Top of Data for analysis

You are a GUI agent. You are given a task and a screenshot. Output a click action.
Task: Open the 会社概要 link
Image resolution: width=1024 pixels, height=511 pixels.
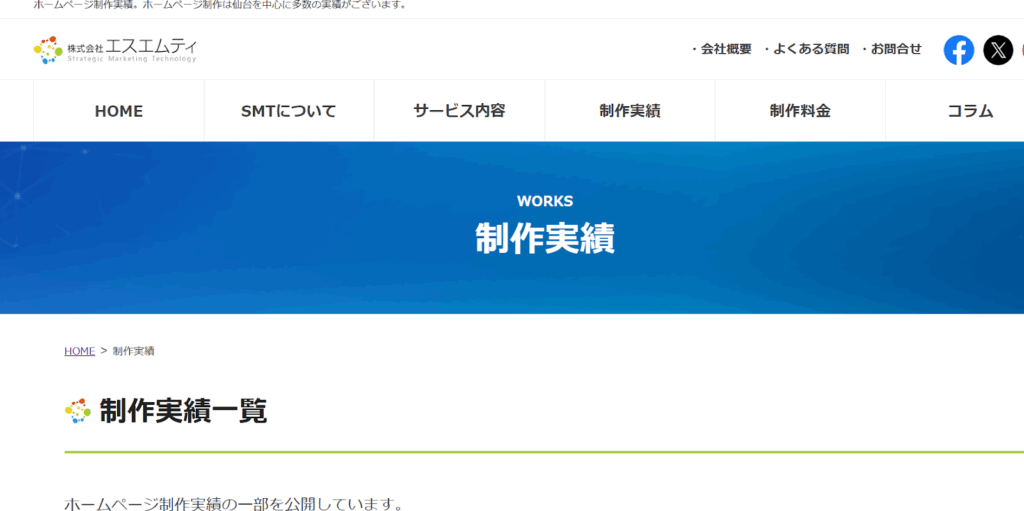(721, 49)
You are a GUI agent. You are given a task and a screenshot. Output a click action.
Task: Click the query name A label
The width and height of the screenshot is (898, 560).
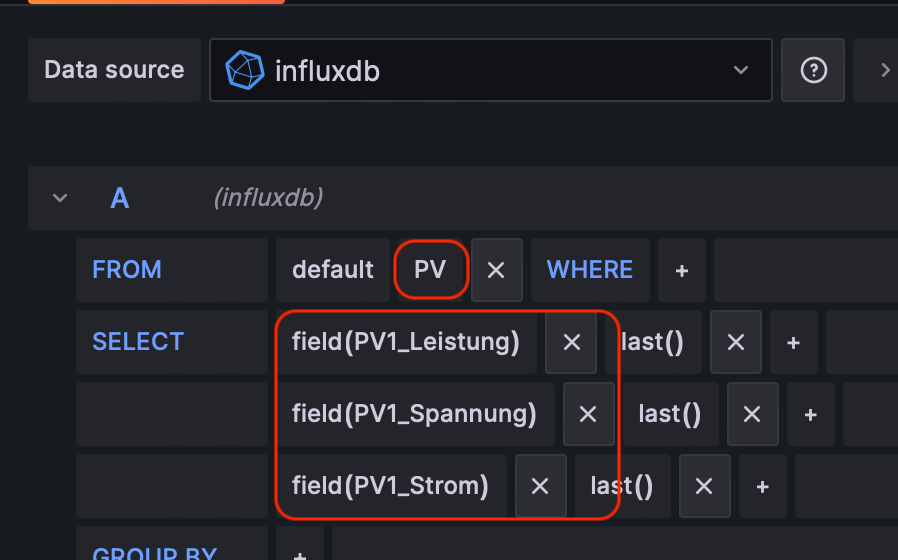pyautogui.click(x=120, y=198)
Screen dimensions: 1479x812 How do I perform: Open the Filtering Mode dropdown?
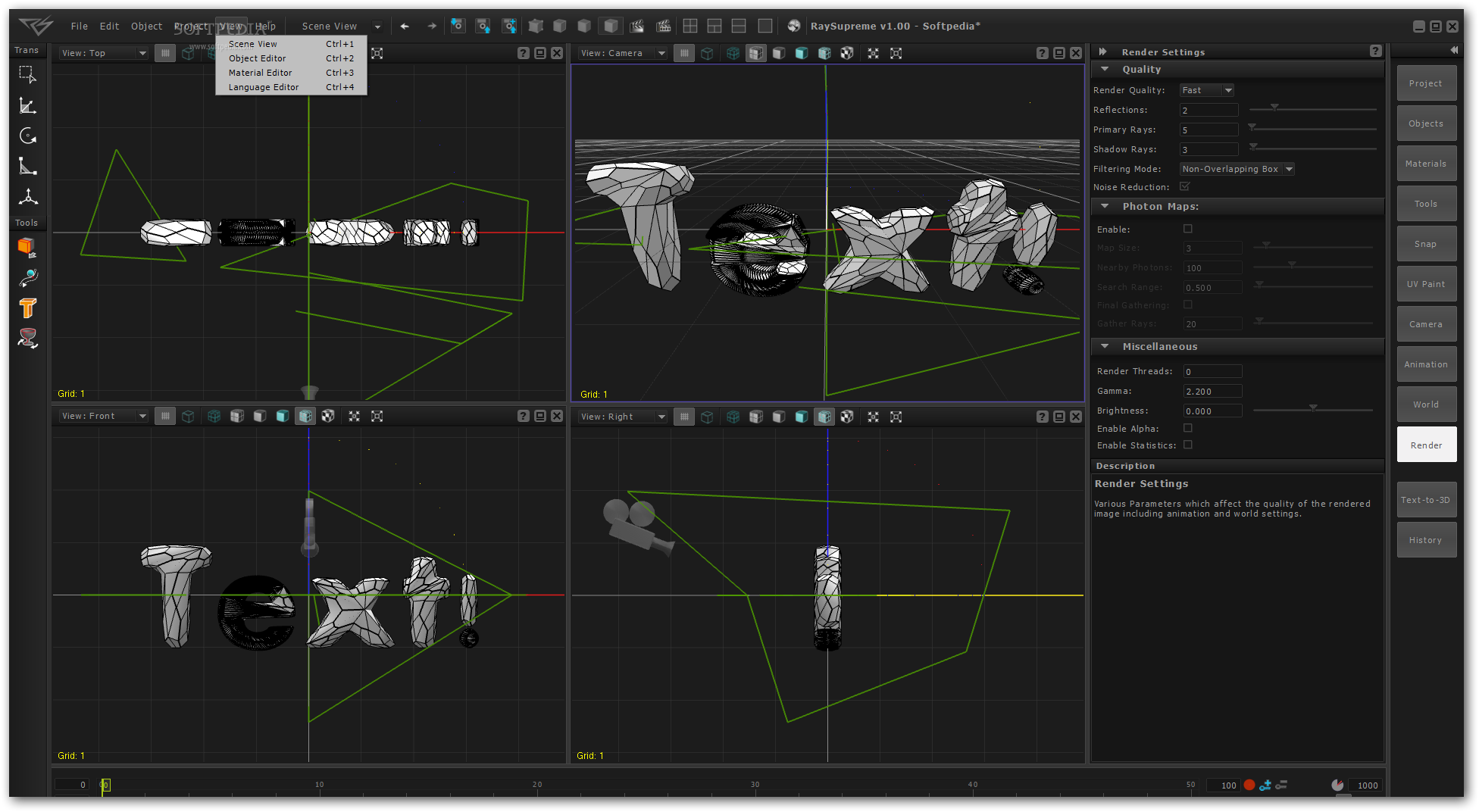(1237, 169)
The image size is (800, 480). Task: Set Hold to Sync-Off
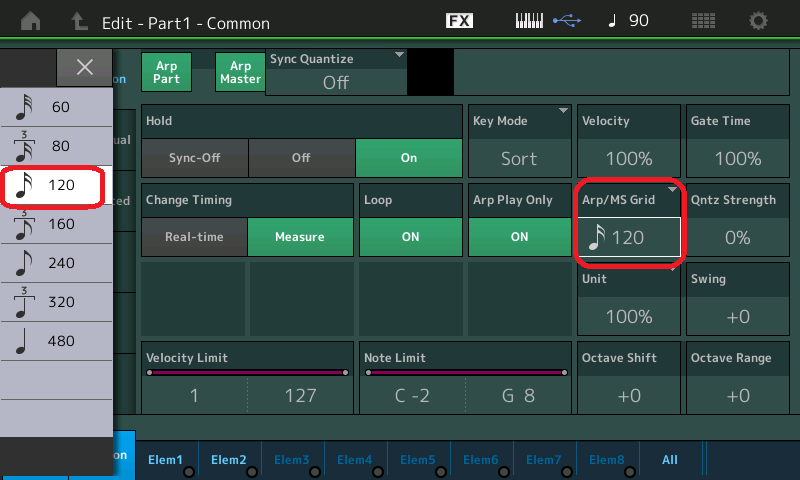pyautogui.click(x=194, y=158)
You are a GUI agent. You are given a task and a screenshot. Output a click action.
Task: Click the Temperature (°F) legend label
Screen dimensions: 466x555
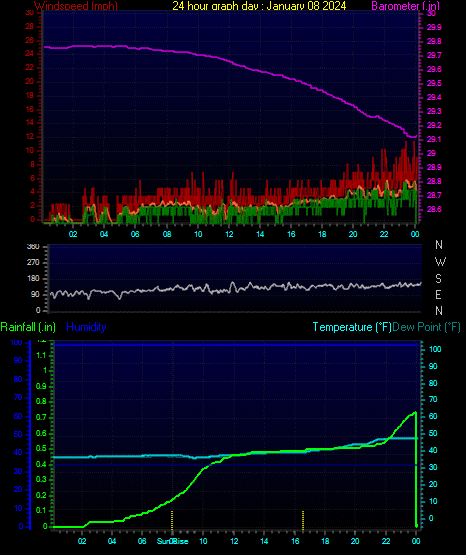(x=352, y=327)
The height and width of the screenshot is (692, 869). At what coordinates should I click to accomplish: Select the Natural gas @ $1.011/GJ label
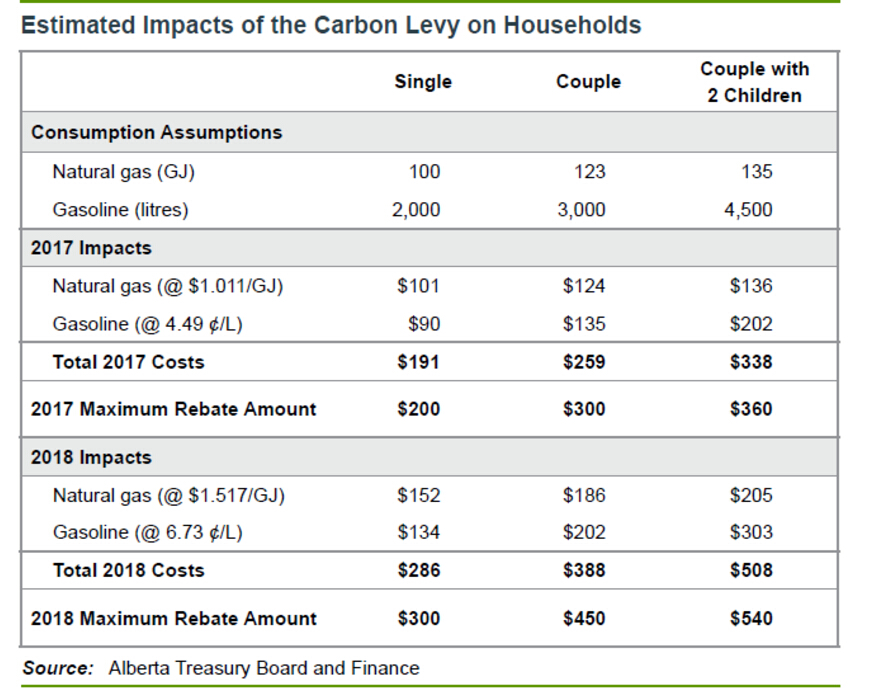(168, 286)
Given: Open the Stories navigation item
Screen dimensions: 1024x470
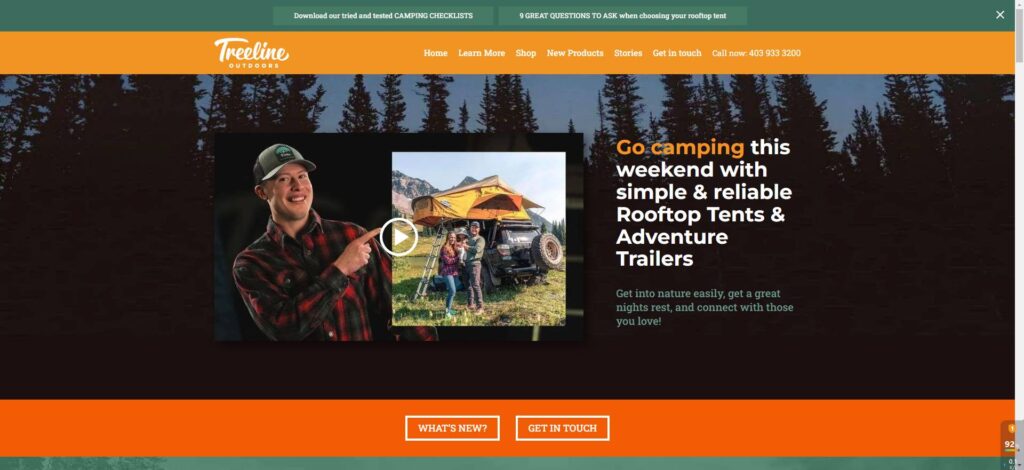Looking at the screenshot, I should point(628,53).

Bottom of Data for analysis

Task brief:
Every entry belongs in the answer exactly as written, but no picture does.

Response:
You are a GUI agent. You are given a task and a screenshot. Output a click action.
Task: Open the 会社概要 link
Image resolution: width=1024 pixels, height=511 pixels.
(721, 49)
You are a GUI agent. You are given a task and a screenshot. Output a click action.
Task: Click the query name A label
The width and height of the screenshot is (898, 560).
pyautogui.click(x=120, y=198)
Screen dimensions: 1479x812 How do I perform: Open the Filtering Mode dropdown?
(1237, 169)
The image size is (800, 480). Task: Set Hold to Sync-Off
pyautogui.click(x=194, y=158)
You are a GUI agent. You are given a task and a screenshot. Output a click action.
Task: Click the Temperature (°F) legend label
Screen dimensions: 466x555
(x=352, y=327)
The height and width of the screenshot is (692, 869). At what coordinates should I click to accomplish: Select the Natural gas @ $1.011/GJ label
(168, 286)
Given: Open the Stories navigation item
Screen dimensions: 1024x470
Looking at the screenshot, I should point(628,53).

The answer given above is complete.